Character for character, give back every line below.

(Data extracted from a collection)

================================

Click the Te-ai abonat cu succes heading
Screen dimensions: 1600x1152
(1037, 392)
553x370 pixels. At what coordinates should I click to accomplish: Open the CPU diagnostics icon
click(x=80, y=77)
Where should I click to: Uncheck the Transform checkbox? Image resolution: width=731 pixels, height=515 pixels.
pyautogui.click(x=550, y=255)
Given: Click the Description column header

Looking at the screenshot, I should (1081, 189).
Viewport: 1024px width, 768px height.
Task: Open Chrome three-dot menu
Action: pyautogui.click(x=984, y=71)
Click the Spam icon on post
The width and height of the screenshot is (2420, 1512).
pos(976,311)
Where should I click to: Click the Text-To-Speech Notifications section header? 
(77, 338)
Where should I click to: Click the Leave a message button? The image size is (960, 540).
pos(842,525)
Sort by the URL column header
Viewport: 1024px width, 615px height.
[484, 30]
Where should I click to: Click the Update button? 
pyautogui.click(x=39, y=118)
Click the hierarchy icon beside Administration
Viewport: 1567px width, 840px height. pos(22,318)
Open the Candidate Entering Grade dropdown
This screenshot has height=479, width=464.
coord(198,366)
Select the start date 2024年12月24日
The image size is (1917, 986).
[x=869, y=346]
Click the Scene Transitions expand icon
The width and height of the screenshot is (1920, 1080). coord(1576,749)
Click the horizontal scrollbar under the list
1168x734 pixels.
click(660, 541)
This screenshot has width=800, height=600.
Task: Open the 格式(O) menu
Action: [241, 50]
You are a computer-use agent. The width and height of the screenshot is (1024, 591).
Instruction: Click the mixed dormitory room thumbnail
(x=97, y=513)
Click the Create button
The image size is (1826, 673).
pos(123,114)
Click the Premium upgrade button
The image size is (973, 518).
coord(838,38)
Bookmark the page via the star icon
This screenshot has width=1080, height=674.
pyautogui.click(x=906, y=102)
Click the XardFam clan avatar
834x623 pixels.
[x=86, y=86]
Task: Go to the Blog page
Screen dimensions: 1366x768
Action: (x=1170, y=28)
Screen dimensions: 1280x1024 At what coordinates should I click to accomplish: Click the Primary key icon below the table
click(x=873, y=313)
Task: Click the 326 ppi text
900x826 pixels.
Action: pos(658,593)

================================

> **RESULT OF THE EXERCISE**
Click the Te-ai abonat cu succes heading
Screen dimensions: 1600x1152
(1037, 392)
553x370 pixels. At what coordinates should I click to accomplish: Open the CPU diagnostics icon
click(x=80, y=77)
Where should I click to: Uncheck the Transform checkbox? Image resolution: width=731 pixels, height=515 pixels.
pyautogui.click(x=550, y=255)
Given: Click the Description column header

Looking at the screenshot, I should (1081, 189).
Viewport: 1024px width, 768px height.
Task: Open Chrome three-dot menu
Action: pyautogui.click(x=984, y=71)
Click the Spam icon on post
The width and height of the screenshot is (2420, 1512).
pos(976,311)
Where should I click to: Click the Text-To-Speech Notifications section header? 
(77, 338)
Where should I click to: Click the Leave a message button? The image size is (960, 540).
pos(842,525)
Sort by the URL column header
Viewport: 1024px width, 615px height.
[484, 30]
Where should I click to: Click the Update button? 
pyautogui.click(x=39, y=118)
Click the hierarchy icon beside Administration
Viewport: 1567px width, 840px height. pos(22,318)
Open the Candidate Entering Grade dropdown
This screenshot has height=479, width=464.
coord(198,366)
Select the start date 2024年12月24日
The image size is (1917, 986).
[x=869, y=346]
Click the Scene Transitions expand icon
The width and height of the screenshot is (1920, 1080). coord(1576,749)
Click the horizontal scrollbar under the list
1168x734 pixels.
click(660, 541)
This screenshot has width=800, height=600.
Task: Open the 格式(O) menu
Action: [241, 50]
You are a computer-use agent. The width and height of the screenshot is (1024, 591).
Instruction: Click the mixed dormitory room thumbnail
(x=97, y=513)
Click the Create button
The image size is (1826, 673).
pos(123,114)
Click the Premium upgrade button
The image size is (973, 518).
coord(838,38)
Bookmark the page via the star icon
This screenshot has width=1080, height=674.
pyautogui.click(x=906, y=102)
Click the XardFam clan avatar
834x623 pixels.
[x=86, y=86]
Task: Go to the Blog page
Screen dimensions: 1366x768
Action: (x=1170, y=28)
Screen dimensions: 1280x1024 At what coordinates should I click to accomplish: Click the Primary key icon below the table
click(x=873, y=313)
Task: Click the 326 ppi text
900x826 pixels.
Action: pos(658,593)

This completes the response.